** Start PASSAGE PROVIDED **
SECURITIES AND EXCHANGE COMMISSION

Washington, D.C. 20549

 

FORM 8-K

 

CURRENT REPORT

 

Pursuant to Section 13 or 15(d) of the Securities Exchange Act of 1934

 

Date of Report (Date of earliest event reported): March 5, 2026

 

CIMG Inc.

(Exact name of registrant as specified in its charter)

 

Nevada   001-39338   38-3849791

(State or other jurisdiction

of incorporation or organization

 

(Commission

File No.)

 

(IRS Employer

Identification No.)

 

Room R2, FTY D, 16/F, Kin Ga Industrial Building,

9 San On Street, Tuen Mun, Hong Kong

(Address of principal executive offices)

 

+ 852 70106695

(Registrant’s telephone number, including area code)

 

N/A

(Former name or former address, if changed since last report)

 

Check the appropriate box below if the Form 8-K filing is intended to simultaneously satisfy the filing obligation of the registrant under any of the following provisions:

 

Written communications pursuant to Rule 425 under the Securities Act (17 CFR 230.425)
   
Soliciting material pursuant to Rule 14a-12 under the Exchange Act (17 CFR 240.14a-12)
   
Pre-commencement communications pursuant to Rule 14d-2(b) under the Exchange Act (17 CFR 240.14d-2(b))
   
Pre-commencement communications pursuant to Rule 13e-4(c) under the Exchange Act (17 CFR 240.13e-4(c))
** End PASSAGE PROVIDED **
** Start MATERIAL PROVIDED **
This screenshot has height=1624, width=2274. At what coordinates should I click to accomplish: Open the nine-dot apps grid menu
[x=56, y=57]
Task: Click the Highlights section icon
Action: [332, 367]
** End MATERIAL PROVIDED **
_CHALLENGES:_
a) Using the Form 8-K cover page above, answer each question on its own line. (i) What is the date of the report? (ii) What is the exact name of the registrant? (iii) In which district of Hong Kong is the principal executive office located?
b) Reproduce the section of the Form 8-K cover page that opens with the words containing "(Address of principal" and closes with "since last report)".

_SOLUTIONS BELOW:_
a)
(i) March 5, 2026
(ii) CIMG Inc.
(iii) Tuen Mun

b)
(Address of principal executive offices)

 

+ 852 70106695

(Registrant’s telephone number, including area code)

 

N/A

(Former name or former address, if changed since last report)